Pediatric Pulmonology Unit, Sleep Disorders Laboratory, First Department of Pediatrics, University of Athens School of Medicine and Aghia Sophia Children's Hospital, Athens, Greece. Electronic address: email@example.com.
Development of a screening tool for sleep disordered breathing in children using the phone Oximeter™.
Garde A, Dehkordi P, Karlen W, Wensley D, Ansermino JM, Dumont GA
PLoS One. 2014;9(11):e112959. Epub 2014 Nov 17.
BACKGROUND: Sleep disordered breathing (SDB) can lead to daytime sleepiness, growth failure and developmental delay in children. Polysomnography (PSG), the gold standard to diagnose SDB, is a highly resource-intensive test, confined to the sleep laboratory.
AIM: To combine the blood oxygen saturation (SpO2) characterization and cardiac modulation, quantified by pulse rate variability (PRV), to identify children with SDB using the Phone Oximeter, a device integrating a pulse oximeter with a smartphone.

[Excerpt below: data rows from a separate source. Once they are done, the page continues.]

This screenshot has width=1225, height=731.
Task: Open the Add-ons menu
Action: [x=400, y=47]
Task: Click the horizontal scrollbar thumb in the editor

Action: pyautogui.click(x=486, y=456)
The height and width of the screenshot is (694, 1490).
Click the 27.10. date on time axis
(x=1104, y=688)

METHODS: Following ethics approval and informed consent, 160 children referred to British Columbia Children's Hospital for overnight PSG were recruited. A second pulse oximeter sensor applied to the finger adjacent to the one used for standard PSG was attached to the Phone Oximeter to record overnight pulse oximetry (SpO2 and photoplethysmogram (PPG)) alongside the PSG.
RESULTS: We studied146 children through the analysis of the SpO2 pattern, and PRV as an estimate of heart rate variability calculated from the PPG. SpO2 variability and SpO2 spectral power at low frequency, was significantly higher in children with SDB due to the modulation provoked by airway obstruction during sleep (p-value<0.01). PRV analysis reflected a significant augmentation of sympathetic activity provoked by intermittent hypoxia in SDB children. A linear classifier was trained with the most discriminating features to identify children with SDB. The classifier was validated with internal and external cross-validation, providing a high negative predictive value (92.6%) and a good balance between sensitivity (88.4%) and specificity (83.6%). Combining SpO2 and PRV analysis improved the classification performance, providing an area under the receiver operating characteristic curve of 88%, beyond the 82% achieved using SpO2 analysis alone.

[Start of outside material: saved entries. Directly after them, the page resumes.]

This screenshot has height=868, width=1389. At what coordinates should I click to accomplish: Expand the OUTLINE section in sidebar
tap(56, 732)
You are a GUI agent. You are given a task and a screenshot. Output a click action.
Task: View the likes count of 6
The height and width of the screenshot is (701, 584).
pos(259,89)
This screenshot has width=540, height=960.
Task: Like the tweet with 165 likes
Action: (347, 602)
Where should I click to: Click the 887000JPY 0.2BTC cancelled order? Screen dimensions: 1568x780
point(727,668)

CONCLUSIONS: These results demonstrate that the implementation of this algorithm in the Phone Oximeter will provide an improved portable, at-home screening tool, with the capability of monitoring patients over multiple nights.
Electrical and Computer Engineering in Medicine Group, The University of British Columbia and BC Children's Hospital, Vancouver, British Columbia, Canada.